En el siglo IV, el emperador Constantino, quien había mandado a matar a su propio hijo y hervir viva a su esposa, se fija en el cristianismo como un medio para unir el extenso y agitado Imperio Romano. El monarca relata que en sueños vio una cruz en el cielo con la inscripción In hoc signo vinces ("Bajo este signo conquistarás"). Sin embargo, el visionario recién se convierte poco antes de morir, a los 57 años.
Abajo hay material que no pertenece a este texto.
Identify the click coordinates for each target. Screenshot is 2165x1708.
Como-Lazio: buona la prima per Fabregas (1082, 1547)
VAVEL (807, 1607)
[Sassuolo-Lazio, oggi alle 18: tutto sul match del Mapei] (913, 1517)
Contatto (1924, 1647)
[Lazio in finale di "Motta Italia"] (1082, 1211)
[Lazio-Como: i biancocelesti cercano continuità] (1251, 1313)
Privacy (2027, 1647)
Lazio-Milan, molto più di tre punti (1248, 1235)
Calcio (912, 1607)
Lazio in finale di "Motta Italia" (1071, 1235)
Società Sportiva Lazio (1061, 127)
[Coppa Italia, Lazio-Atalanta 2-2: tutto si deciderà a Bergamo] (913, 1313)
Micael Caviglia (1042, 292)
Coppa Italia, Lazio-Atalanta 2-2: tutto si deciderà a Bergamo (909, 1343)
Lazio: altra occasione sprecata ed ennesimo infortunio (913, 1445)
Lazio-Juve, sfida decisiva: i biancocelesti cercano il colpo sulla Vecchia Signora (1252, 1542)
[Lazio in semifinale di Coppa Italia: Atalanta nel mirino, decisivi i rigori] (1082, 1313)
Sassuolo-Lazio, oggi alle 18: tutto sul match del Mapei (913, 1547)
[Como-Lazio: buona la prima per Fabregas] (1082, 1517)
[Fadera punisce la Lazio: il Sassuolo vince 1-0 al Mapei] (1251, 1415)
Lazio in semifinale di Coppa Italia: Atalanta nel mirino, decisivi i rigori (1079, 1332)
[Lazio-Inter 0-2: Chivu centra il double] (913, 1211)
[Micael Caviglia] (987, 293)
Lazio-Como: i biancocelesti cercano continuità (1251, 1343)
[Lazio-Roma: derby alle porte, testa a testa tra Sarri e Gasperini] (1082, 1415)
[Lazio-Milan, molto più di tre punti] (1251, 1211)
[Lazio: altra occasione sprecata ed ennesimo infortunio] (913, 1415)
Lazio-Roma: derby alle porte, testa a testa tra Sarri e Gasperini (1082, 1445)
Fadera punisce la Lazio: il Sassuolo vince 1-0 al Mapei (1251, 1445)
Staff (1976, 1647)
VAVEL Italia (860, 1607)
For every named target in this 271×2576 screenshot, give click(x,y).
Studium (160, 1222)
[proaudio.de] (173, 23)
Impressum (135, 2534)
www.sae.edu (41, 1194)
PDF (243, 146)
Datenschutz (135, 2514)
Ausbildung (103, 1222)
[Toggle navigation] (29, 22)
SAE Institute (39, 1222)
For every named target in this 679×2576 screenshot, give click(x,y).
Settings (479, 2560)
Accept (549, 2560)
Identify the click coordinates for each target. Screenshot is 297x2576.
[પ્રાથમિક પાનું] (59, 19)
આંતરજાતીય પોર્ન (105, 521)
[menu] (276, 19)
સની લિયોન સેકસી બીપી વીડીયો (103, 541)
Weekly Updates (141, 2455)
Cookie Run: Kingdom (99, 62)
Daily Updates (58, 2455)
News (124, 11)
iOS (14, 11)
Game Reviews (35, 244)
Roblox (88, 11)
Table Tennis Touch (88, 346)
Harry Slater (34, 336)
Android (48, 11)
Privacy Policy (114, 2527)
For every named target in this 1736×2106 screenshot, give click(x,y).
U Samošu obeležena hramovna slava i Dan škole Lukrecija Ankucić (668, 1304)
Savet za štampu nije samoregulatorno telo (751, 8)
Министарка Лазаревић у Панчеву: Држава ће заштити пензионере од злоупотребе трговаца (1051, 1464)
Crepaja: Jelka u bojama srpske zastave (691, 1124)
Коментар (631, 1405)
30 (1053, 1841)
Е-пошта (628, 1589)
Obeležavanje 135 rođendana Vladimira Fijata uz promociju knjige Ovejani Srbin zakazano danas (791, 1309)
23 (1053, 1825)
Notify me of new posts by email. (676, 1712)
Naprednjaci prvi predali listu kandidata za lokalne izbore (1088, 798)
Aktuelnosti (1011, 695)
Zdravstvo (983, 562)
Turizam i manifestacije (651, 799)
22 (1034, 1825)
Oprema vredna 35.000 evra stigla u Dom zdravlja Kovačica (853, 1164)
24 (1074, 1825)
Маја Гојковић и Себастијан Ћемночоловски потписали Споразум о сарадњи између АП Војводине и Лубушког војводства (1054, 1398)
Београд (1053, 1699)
Gracias a Constantino, el catolicismo se transforma en la religión oficial del imperio y adquiere un poder sin precedentes. Su sucesor, Flavio Teodosio, estipula en febrero de 380 que "todas las naciones que están sujetas a nuestra clemencia y moderación deben continuar practicando la religión que fue entregada a los romanos por el divino apóstol Pedro". Los no-cristianos son llamados "repugnantes, herejes, estúpidos y ciegos".
La Iglesia se convierte en la clase de jerarquía autoritaria que Jesús había impugnado. Ireneo, obispo de Lyon, declara: "No tenemos necesidad alguna de la ley, puesto que ya estamos muy por encima de ella con nuestro comportamiento divino".
A medida que el Imperio Romano se derrumba, la Iglesia va tomando el control en Europa. Reinterpreta las Escrituras y también la propia historia. Instiga ataques contra musulmanes, judíos, católicos de Oriente e, incluso, contra grupos cristianos que no reconocen la autoridad papal.